Opinion
February 6, 1914.
Theodore K. McCarthy, for the appellant.
Terence Farley, for the respondent.
Relator is the lessee of a building in the borough of Manhattan, city of New York, which has been used by him and others as an automobile garage since 1903. Permits for its use were issued yearly until 1910, but since then no permit have been issued. The building is of brick, containing two stories and a basement and has fireproof floors. The relator has applied for a permit which has been refused and the purpose of this proceeding is to compel its issuance. In his application for a permit relator declared it to be his purpose to store and keep upon the premises 200 gallons of gasoline, 100 gallons of oil and 20 gallons of kerosene. The defendants the municipal explosives commission and the fire commissioner base their refusal to entertain relator's application for a permit upon the fact that the building for which a license is required is next door and adjacent to a public school attended by some 1,700 pupils, of whom about 700 are under the age of ten years. On the other side of the building is a five-story non-fireproof tenement house. The defendants justify their refusal as follows:
Chapter 899 of the Laws of 1911 amended section 727 of the Greater New York charter (Laws of 1901, chap. 466) by creating a bureau of fire prevention, and added to the charter eleven new sections (§ 774 et seq.), one of which (§ 778c) authorized the municipal explosives commission to issue certain regulations, which, when approved by the fire commissioner, should constitute a chapter of the code of city ordinances. Such regulations were accordingly issued and approved. (See Cosby's Code of Ordinances [Anno. 1913], 356-427; Id. 395, § 366 et seq.) One of them (§ 366) made it unlawful to use any building as a garage without a permit from the fire commissioner. Another (§ 368) provided that such a permit might be issued by the fire commissioner upon a written application, and another (§ 371) provided that it might be issued only with the approval of the municipal explosives commission.
Among the restrictive provisions contained in another regulation or ordinance (§ 370) is one which forbids the issuance of such a permit for any building, shed or inclosure "which is situated within fifty (50) feet of the nearest wall of a building occupied as a school, theatre or other place of public amusement or assembly."

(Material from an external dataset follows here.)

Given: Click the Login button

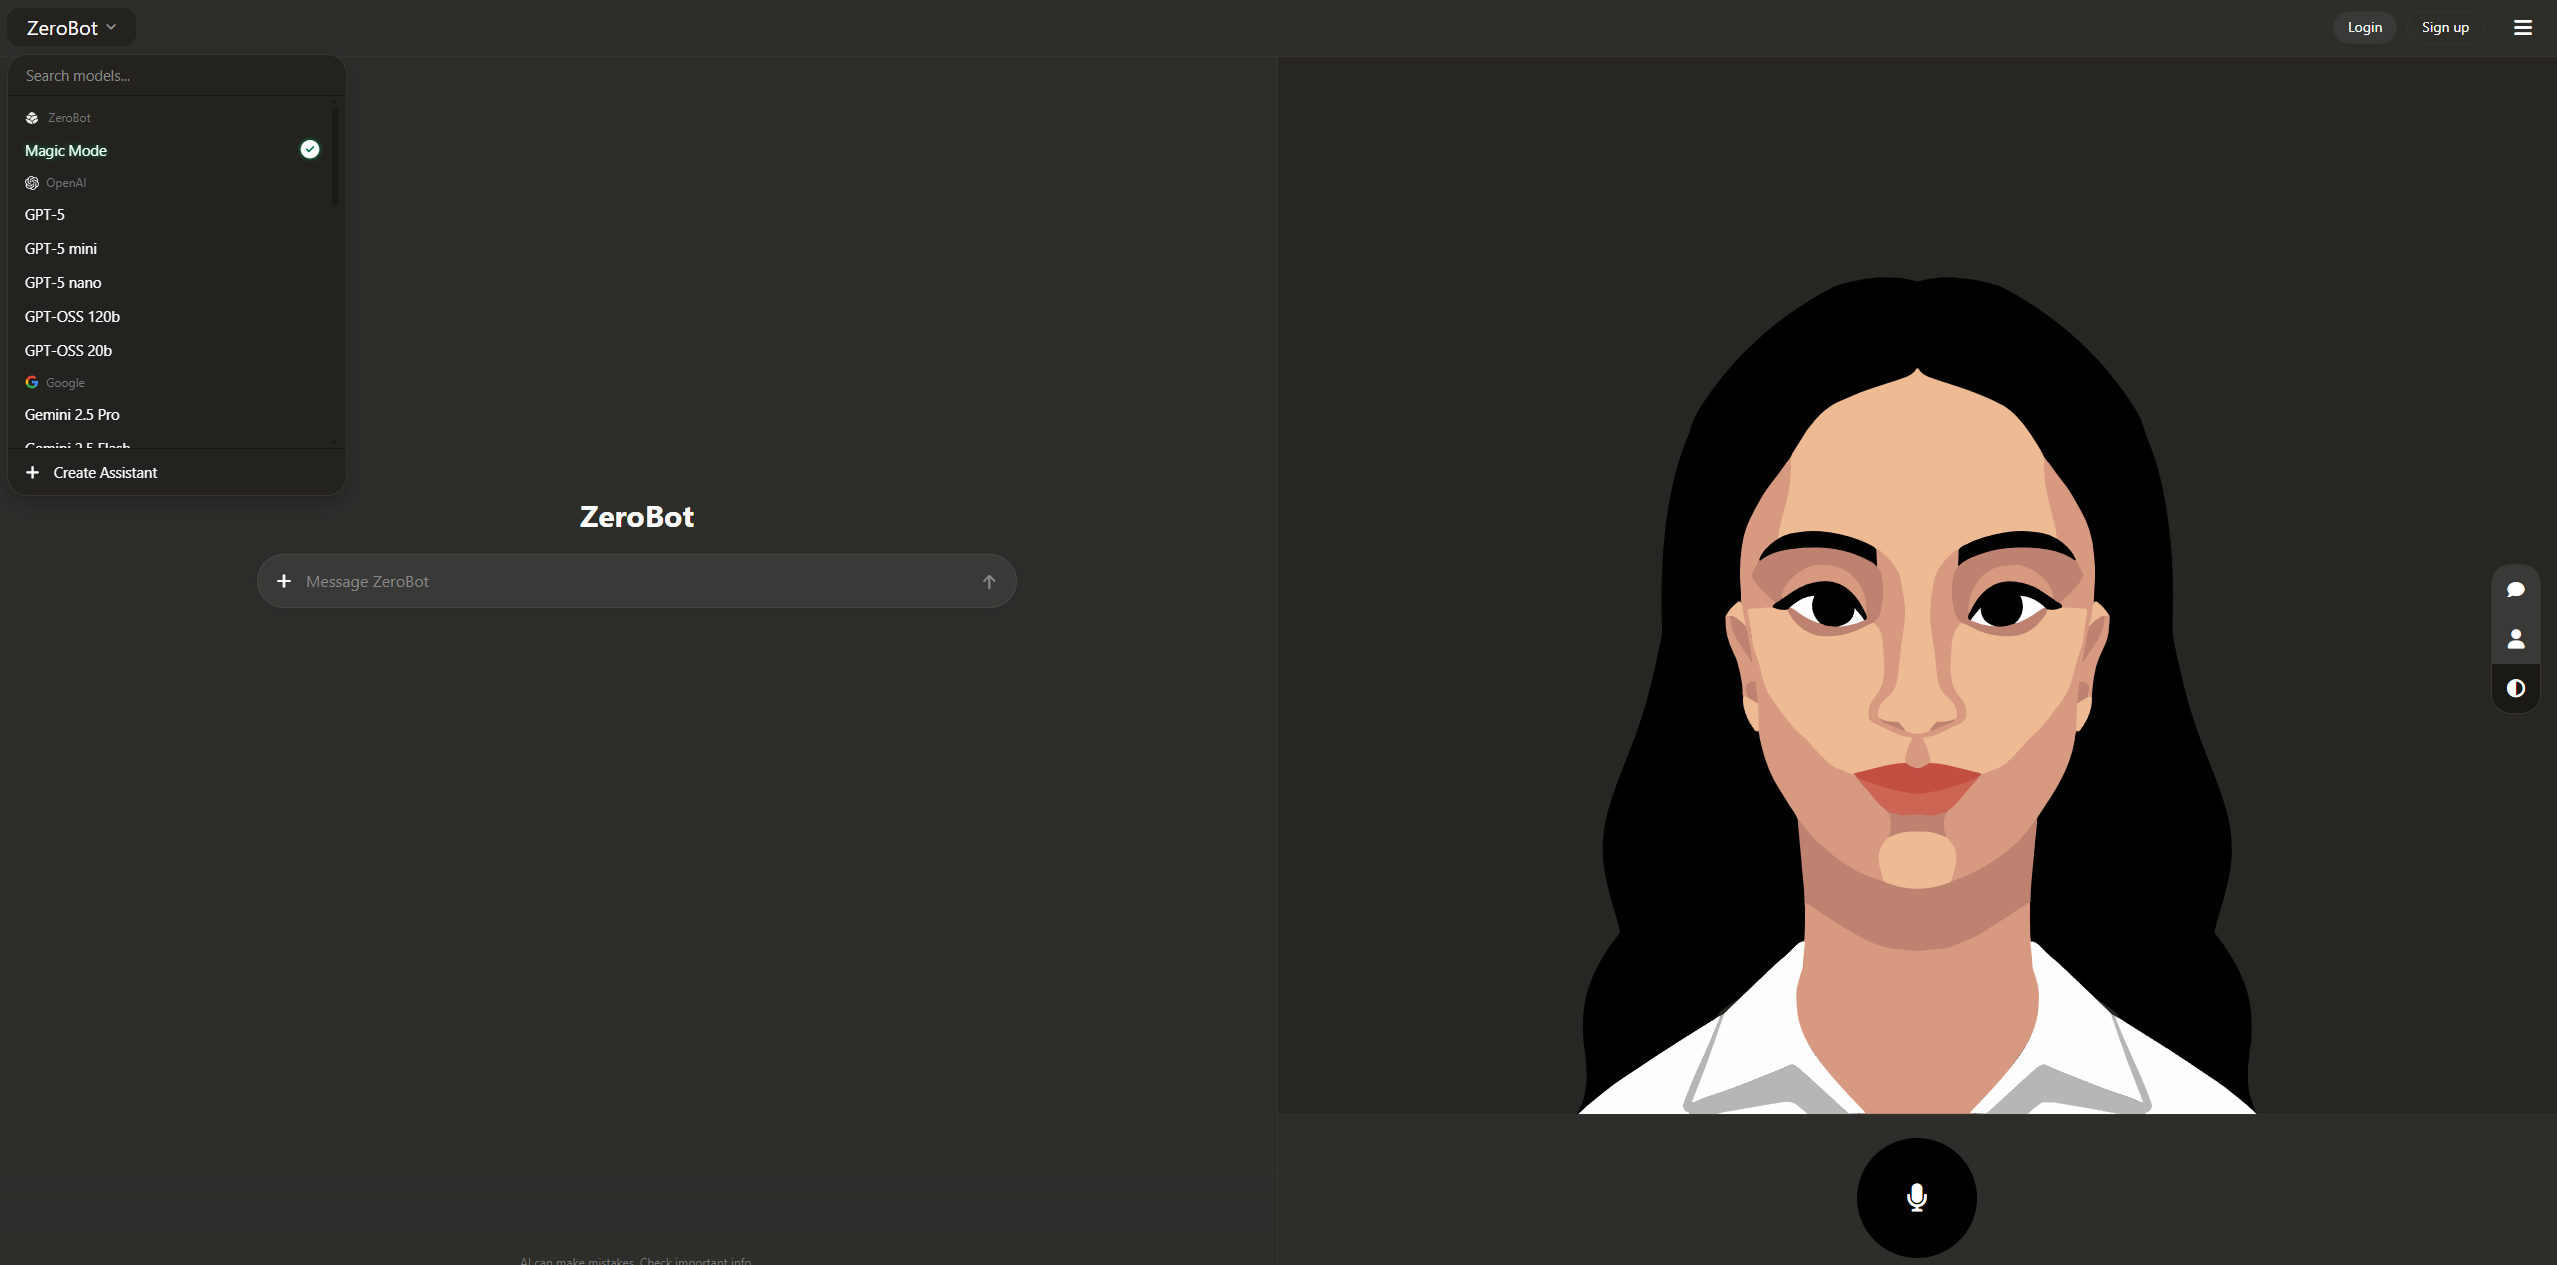Looking at the screenshot, I should click(2364, 28).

If this ordinance is valid it affords complete justification for the refusal of the defendants to issue a permit. The relator's contention is that the ordinance or regulation, in so far as it forbids the issue of a license to a garage within fifty feet of a school, is unreasonable and, therefore, void. We do not so consider it. The affidavits read in behalf of the defendants, which for the purpose of this motion must be accepted as true, show very clearly the constant danger that there is that a fire may break forth in a garage, and that, from the nature of the materials stored therein, the results of such a fire are likely to be very disastrous if a place of assemblage be near by where many persons are congregated, and especially if the place of assemblage be a school filled with young children. The danger perhaps will result rather from panic than from the fire itself, but in either case it is a danger to be guarded against. It appears that there have already been three fires in the very building for which a permit is now asked, but fortunately they all occurred when the school was not in session. The regulation or ordinance is well within the power given by the Legislature and is well adapted to carry into effect the purpose of the legislation. We do not think and, therefore, cannot say that it is oppressive or unreasonable.
The order must, therefore, be affirmed, with ten dollars costs and disbursements.
INGRAHAM, P.J., McLAUGHLIN, CLARKE and HOTCHKISS, JJ., concurred.
Order affirmed, with ten dollars costs and disbursements.